PROBLEM DETAILS: Starting with the line that contains "Click the partially visible Details tab" and stopping after the line that contains "Task: Like the post with thumbs-up icon", return each line below exactly as written, with no others.

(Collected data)

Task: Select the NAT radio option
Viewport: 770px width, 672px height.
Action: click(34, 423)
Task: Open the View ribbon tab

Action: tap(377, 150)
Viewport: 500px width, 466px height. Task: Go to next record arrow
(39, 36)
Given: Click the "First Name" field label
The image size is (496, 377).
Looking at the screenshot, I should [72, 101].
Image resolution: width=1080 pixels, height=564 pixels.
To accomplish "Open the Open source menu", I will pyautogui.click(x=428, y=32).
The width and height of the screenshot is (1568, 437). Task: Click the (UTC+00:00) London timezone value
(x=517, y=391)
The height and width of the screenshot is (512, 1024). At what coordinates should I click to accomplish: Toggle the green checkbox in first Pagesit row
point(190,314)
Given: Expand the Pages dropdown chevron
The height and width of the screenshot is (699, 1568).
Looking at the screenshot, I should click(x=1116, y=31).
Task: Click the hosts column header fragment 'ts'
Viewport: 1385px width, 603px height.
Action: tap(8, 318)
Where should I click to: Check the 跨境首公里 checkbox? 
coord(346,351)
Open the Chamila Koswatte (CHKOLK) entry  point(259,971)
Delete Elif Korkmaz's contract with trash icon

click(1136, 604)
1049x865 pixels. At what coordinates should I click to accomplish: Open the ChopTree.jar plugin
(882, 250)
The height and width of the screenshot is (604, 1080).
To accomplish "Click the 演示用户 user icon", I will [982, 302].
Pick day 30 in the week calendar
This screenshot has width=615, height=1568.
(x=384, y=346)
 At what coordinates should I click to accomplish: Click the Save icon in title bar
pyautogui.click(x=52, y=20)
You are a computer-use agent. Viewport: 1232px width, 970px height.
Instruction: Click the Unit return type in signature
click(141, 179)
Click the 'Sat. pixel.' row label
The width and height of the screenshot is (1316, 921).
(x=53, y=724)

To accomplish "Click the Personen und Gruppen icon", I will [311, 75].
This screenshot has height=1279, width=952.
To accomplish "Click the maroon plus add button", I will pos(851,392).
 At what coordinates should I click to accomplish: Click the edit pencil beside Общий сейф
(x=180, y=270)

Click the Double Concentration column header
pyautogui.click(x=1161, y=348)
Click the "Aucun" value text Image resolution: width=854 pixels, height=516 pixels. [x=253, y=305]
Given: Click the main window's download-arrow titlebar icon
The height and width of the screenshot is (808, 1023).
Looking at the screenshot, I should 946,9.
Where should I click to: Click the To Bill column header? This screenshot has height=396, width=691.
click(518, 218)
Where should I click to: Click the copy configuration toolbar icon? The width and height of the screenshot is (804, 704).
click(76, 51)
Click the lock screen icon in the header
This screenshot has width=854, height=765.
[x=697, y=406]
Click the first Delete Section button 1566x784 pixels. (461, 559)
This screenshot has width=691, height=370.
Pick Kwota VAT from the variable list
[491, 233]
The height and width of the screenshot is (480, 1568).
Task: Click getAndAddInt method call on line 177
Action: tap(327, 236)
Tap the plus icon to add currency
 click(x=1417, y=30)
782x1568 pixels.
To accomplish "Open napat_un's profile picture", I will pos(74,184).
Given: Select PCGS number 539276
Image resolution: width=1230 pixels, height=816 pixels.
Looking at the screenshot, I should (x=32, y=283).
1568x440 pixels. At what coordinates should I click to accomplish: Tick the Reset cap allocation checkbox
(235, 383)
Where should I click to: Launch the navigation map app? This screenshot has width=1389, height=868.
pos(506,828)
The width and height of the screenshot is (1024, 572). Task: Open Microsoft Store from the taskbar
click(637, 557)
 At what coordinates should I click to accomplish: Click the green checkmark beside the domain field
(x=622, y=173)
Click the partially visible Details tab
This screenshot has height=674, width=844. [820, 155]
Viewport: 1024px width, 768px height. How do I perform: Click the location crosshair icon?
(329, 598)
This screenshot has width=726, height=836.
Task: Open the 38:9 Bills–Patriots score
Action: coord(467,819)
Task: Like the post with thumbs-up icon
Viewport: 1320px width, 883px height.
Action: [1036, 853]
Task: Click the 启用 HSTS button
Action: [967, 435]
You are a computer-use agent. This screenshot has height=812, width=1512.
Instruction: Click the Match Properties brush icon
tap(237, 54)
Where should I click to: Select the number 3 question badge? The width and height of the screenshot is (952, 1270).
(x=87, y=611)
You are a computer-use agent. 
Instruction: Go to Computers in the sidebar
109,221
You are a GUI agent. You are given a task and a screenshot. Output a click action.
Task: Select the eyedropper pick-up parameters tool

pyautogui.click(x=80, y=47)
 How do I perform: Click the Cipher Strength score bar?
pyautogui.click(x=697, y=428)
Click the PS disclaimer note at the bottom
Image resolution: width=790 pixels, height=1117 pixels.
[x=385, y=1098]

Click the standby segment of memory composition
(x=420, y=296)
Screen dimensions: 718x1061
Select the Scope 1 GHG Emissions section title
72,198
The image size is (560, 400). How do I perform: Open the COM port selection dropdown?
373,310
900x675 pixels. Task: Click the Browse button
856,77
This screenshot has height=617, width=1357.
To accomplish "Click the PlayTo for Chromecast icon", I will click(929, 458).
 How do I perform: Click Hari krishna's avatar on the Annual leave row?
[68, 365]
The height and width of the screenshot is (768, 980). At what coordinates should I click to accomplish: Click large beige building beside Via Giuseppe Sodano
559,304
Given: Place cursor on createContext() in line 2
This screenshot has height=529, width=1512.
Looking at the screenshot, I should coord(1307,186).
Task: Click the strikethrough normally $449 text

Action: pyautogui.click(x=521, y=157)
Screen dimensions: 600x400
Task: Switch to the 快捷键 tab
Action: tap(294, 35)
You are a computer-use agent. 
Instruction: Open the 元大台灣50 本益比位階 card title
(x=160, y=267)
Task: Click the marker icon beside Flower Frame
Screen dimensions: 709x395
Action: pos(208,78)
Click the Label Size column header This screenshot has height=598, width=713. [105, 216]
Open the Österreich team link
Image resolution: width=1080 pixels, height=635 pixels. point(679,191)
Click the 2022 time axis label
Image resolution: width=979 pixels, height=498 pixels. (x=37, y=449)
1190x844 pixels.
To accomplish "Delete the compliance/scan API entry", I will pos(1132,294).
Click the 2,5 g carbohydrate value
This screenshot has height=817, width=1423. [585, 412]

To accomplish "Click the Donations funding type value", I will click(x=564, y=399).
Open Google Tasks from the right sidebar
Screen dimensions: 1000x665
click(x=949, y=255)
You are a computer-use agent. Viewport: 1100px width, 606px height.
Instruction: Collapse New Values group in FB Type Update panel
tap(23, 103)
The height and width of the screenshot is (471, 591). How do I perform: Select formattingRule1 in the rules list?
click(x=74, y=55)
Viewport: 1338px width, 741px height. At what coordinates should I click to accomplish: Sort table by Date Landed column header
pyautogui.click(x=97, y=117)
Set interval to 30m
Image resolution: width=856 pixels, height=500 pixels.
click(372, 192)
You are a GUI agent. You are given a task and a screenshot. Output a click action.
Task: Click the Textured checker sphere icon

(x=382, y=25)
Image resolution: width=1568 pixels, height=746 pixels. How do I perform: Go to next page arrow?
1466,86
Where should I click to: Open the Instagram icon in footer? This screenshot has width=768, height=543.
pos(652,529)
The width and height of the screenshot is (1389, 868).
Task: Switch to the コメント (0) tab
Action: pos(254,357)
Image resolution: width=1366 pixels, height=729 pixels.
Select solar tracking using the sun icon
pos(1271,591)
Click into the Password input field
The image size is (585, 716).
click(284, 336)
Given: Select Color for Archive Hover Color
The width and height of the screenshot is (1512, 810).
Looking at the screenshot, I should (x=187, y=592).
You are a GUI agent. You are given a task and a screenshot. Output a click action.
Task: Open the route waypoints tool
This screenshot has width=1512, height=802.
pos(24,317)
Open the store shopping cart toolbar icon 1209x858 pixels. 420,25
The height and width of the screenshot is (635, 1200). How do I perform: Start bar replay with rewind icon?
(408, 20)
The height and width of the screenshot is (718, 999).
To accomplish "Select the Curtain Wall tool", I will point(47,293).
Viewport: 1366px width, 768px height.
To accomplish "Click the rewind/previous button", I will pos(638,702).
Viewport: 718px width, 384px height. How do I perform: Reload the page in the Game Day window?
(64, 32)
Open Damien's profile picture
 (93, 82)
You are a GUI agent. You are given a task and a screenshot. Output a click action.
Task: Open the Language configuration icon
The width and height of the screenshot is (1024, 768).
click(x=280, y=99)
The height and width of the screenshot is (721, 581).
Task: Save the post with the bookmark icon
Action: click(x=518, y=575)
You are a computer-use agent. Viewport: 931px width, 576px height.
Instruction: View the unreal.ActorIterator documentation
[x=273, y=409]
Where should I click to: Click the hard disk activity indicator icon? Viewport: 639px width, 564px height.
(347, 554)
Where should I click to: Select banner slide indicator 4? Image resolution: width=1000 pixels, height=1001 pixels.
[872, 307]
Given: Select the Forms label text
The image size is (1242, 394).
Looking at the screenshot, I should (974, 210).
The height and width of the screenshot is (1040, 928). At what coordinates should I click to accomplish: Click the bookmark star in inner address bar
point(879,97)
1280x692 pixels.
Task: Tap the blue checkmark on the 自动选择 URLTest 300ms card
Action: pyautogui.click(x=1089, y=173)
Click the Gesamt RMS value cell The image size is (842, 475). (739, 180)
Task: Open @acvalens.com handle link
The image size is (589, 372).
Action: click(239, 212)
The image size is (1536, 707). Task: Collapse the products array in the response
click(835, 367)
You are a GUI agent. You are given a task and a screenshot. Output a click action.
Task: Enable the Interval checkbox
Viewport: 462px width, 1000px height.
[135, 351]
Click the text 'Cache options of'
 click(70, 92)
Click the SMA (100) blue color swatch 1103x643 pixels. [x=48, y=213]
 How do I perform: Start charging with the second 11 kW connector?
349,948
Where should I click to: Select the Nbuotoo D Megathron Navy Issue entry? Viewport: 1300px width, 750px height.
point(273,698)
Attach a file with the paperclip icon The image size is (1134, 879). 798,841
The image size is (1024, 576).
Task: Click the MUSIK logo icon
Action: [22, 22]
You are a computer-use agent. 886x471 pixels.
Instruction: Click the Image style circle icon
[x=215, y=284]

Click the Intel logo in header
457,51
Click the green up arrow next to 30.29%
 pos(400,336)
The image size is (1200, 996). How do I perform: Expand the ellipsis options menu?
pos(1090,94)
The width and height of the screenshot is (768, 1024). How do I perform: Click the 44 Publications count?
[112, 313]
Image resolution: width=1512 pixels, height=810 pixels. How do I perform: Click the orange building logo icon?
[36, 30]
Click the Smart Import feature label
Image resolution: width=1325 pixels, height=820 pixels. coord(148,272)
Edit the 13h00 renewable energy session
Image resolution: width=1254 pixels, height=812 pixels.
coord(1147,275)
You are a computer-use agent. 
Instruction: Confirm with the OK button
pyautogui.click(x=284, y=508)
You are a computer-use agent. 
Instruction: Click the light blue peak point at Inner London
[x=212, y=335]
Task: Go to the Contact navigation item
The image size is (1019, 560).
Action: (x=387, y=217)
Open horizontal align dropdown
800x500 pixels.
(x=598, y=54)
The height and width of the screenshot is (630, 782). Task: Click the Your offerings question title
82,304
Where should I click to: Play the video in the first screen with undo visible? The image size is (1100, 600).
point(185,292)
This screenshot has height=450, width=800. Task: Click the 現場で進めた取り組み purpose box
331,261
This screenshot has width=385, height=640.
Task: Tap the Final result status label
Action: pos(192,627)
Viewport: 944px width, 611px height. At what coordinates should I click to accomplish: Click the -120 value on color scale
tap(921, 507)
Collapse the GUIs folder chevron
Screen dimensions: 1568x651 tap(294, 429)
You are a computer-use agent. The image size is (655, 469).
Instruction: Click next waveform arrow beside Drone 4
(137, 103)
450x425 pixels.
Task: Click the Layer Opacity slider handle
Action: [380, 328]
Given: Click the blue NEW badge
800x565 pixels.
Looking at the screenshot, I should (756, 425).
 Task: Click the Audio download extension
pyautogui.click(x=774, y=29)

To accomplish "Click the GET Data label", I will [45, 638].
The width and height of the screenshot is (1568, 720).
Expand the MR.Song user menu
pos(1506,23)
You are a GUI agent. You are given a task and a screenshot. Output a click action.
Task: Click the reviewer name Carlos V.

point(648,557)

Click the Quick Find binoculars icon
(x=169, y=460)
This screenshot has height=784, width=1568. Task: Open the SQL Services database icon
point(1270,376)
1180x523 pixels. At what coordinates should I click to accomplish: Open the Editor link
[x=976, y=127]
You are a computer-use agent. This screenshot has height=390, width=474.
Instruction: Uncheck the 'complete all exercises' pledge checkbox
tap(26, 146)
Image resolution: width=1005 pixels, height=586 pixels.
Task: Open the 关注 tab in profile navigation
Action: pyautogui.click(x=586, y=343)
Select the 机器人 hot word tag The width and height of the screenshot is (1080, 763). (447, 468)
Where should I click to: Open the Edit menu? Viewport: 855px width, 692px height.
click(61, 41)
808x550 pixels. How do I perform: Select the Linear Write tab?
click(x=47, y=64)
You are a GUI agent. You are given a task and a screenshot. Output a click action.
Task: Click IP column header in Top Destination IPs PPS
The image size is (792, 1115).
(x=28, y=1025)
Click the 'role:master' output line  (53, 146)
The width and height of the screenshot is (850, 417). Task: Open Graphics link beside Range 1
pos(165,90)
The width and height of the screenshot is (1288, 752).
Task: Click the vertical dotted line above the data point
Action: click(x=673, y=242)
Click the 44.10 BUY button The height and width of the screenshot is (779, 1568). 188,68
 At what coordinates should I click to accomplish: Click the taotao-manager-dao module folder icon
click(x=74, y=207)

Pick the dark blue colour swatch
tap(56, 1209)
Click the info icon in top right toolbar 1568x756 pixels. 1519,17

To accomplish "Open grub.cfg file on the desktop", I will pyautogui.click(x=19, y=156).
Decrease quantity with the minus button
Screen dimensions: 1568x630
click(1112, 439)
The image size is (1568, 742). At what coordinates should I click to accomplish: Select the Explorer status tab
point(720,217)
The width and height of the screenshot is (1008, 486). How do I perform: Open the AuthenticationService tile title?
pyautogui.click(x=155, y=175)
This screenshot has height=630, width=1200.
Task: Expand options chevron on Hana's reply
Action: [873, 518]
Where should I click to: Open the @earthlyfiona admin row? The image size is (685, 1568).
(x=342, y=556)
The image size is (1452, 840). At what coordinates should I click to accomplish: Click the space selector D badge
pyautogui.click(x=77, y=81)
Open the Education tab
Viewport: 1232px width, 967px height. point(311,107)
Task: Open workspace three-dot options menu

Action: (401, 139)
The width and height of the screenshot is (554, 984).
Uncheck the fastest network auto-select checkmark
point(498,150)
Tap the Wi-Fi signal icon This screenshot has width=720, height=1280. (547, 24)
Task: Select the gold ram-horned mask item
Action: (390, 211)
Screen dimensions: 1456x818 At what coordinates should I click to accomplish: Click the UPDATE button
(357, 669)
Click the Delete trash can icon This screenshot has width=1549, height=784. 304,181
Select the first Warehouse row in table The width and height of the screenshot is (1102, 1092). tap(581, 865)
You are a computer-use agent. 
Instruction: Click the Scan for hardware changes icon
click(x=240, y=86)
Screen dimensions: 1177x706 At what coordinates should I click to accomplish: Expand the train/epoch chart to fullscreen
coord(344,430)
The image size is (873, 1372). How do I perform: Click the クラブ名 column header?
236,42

OUTPUT FOR THIS EXERCISE:
Click the partially visible Details tab
This screenshot has height=674, width=844. [820, 155]
Viewport: 1024px width, 768px height. How do I perform: Click the location crosshair icon?
(329, 598)
This screenshot has width=726, height=836.
Task: Open the 38:9 Bills–Patriots score
Action: coord(467,819)
Task: Like the post with thumbs-up icon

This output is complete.